Ocorrem casos em que a violência somente cessa quando se realiza uma vingança massiva e coletiva e que leva o outro grupo a um conformismo ou a uma adaptação. A violência se encontra presente até mesmo na cultura, uma vez que ela cria, gesta e se move em torno de violências. A Grécia antiga mantinha os chamados Fármacos (pharmakos), prisioneiros desgraçados que eram sacrificados em momentos de perigo. Porém, antes de serem mortos, eram levados pelas ruas para que pudessem absorver todo tipo de males que ali se manifestavam. Sua morte, depois, produzia um efeito analgésico ou catártico, e a cidade se enchia da convicção de que, em troca desta morte, receberia um misterioso benefício.
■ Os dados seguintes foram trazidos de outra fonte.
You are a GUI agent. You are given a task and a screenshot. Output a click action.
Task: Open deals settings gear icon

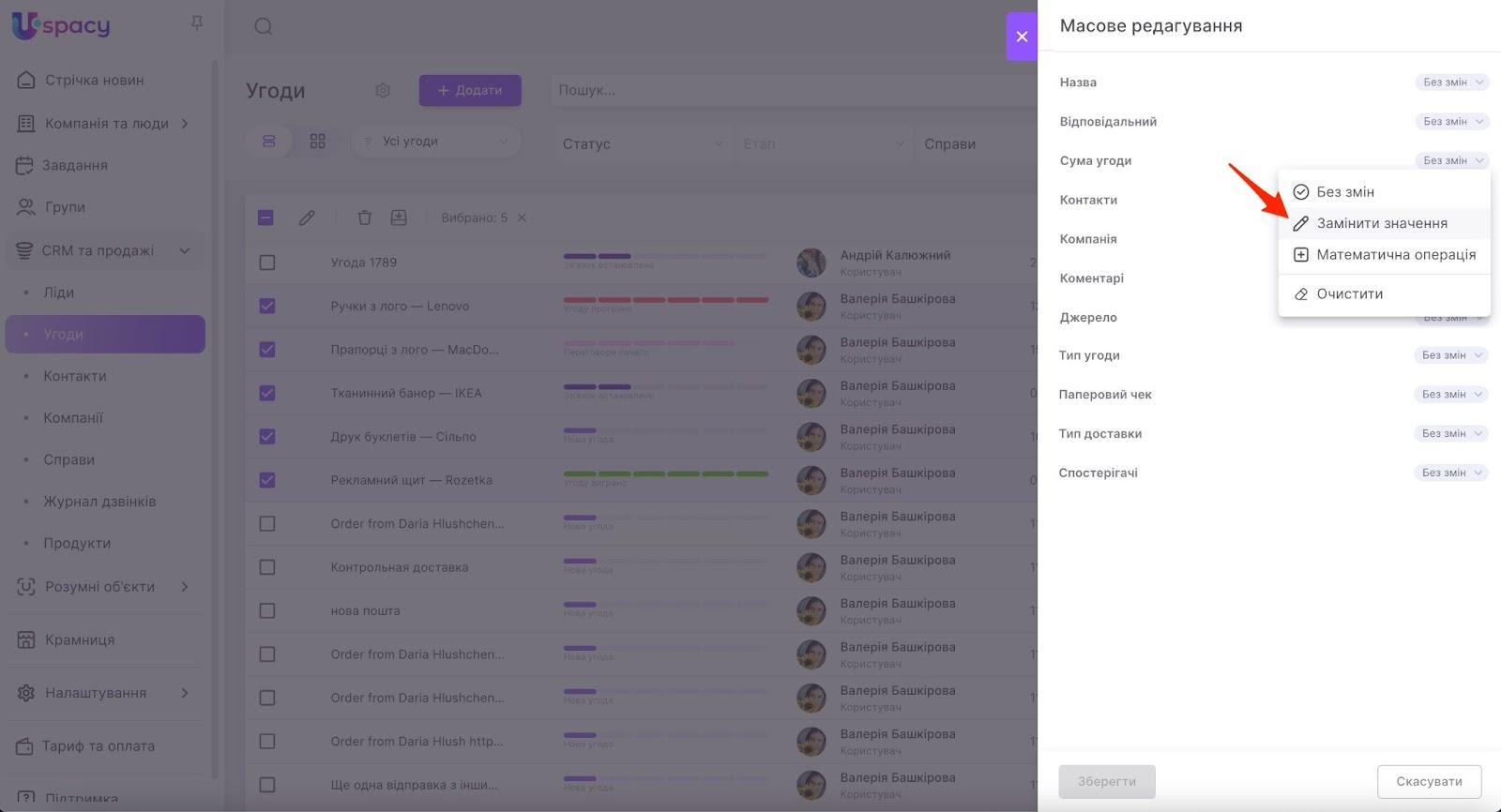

É o que ainda hoje podemos escutar quando muita gente fala da morte de certas pessoas não desejadas.
Para Girard, este retorno misterioso do que se espera a partir do sacrifício de alguém, equivale ao sagrado, que, por sua vez, apresenta exigências detalhadas e assustadoras em torno do que vai acontecer. Sob este aspecto, pode-se perceber que a violência vem do fora (do sagrado) e incide sobre os homens. Vemos também que os azares, as doenças e as mortes costumam ser atribuídas a Deus ou ao âmbito do sagrado. Tudo isto faz com que a alma do sagrado seja a violência e, por isso mesmo, a necessidade de se manter certa distância do sagrado. Não se deve tocá-lo, e se deve ter muito cuidado na execução dos rituais.
Qual seria, enfim, o serviço prestado pelo sagrado? Simplesmente o de atrapalhar a violência humana a partir de uma ameaça transcendente. Esta ameaça somente pode ser acalmada com certos critérios e quando, numa predisposição de modéstia, se aceitam estes critérios do sagrado.
A função do sagrado ainda nos remete a outra questão: como seria uma comunidade humana sem as sanções e ameaças do sagrado? A conclusão deixa uma conotação de que o pensamento religioso representa certo medo diante do que atos de violência ou de vingança divina possam exercer sobre o fiel, o piedoso, o temente e bondoso, bem como, sobre um núcleo comunitário ou sobre a cidade. Em outras palavras, significa que eu não brigo aqui, a fim de evitar o sofrimento de violências divinas e sobre-humanas. Neste caso, a raiz da violência se situa no além e só deixa de crescer em nosso meio, graças aos ritos cultuais.